Additionally, to start the year in 2017, a property sold for “land value,” which was quite a shock and many thought it might just be an outlier. However, it most definitely had an impact on buyer psychology. See below…

  • 716 The Strand (1,648 sq. ft., 3,483 sq. ft. lot, 1909 build) sold for $9,300,000.

Wow!

If a buyer will pay $18 million or more for a south Strand property, why not buy a south Strand lot for $9 million, build a brand new home for $5 million, and sit on $4 million in equity. Easy, right? Turns out, that sale helped to reset the market downwards.

In 2018, the declining Strand trend was further emphasized with additional low sales prices.

Having these low sale prices close in bulk,  even if they are not fully comparable to the new or newer home sales, helped to bring the overall market down.

 

Struggling Listings Now Forced to Cut

The most glaring case study here is a very well-known listing to all agents and most residents.

This property is the next-door neighbor to the $18.4 million sale and a very very similar offering to that comparable sale. The owner came out asking $19.995 million in 2016 before the neighboring sale, looking to set a high sale for The Strand.

After the $18.4 million neighboring sale was completed, the owner smartly cut the price, but unfortunately not enough. Rather than matching the price of the neighboring sale or under-cutting it, they only dropped to $18.95 million.

About a year later in August 2018, the listing was cut by another $2 million, asking $16.995 million. That is astonishingly $1.4 million lower than the neighboring property. Unfortunately, it had missed the market as it was starting to turn lower.

And of course, if you remember the beginning of the blog and looked at the pictures of the stunning 1204 The Strand, now the market’s most recent sale at $17.4 million, the news only got worse for this listing at 108 The Strand.

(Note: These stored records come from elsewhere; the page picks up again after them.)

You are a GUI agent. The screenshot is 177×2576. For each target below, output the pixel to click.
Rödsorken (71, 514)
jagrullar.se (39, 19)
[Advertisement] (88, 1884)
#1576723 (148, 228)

After that closing became public on September 19th as arguably some of the best construction quality on The Strand, the property at 108 The Strand, only five days later, cut to a staggering $15,999,999!

Unbelievable.

Not as painful of a story, but certainly watching the market is three month-old listing:

At its July start, this home was originally asking $19.3 million. Obviously knowing what was coming with the $17.4 million sale, the Sellers cut a week before public knowledge by $1 million to $18.3 million.

Do you think that they will have to cut more? I certainly do.

 

Looking Towards the Future Market

This beautiful $17.4 million home sale has now reset the benchmark on The Strand, and as a result, you have seen two high-profile listings cut their pricing as a direct effect.

Others will likely have to cut, as very few homes can match the quality and beauty of this most recent home sale.

Not only that, lower priced properties, even certain “land value” listings, may have to begin reducing their prices as well to allow for buyers to have room to achieve equity with a new build. Furthermore, they need to give buyers incentive to take on risk that Strand properties could continue to fall.

As we begin to head into winter, look out for more properties to start cutting as a result of this 1204 The Strand sale. No question, The Strand market as a whole has declined in value officially and will likely continue to decline as more properties are forced to cut their prices to compete.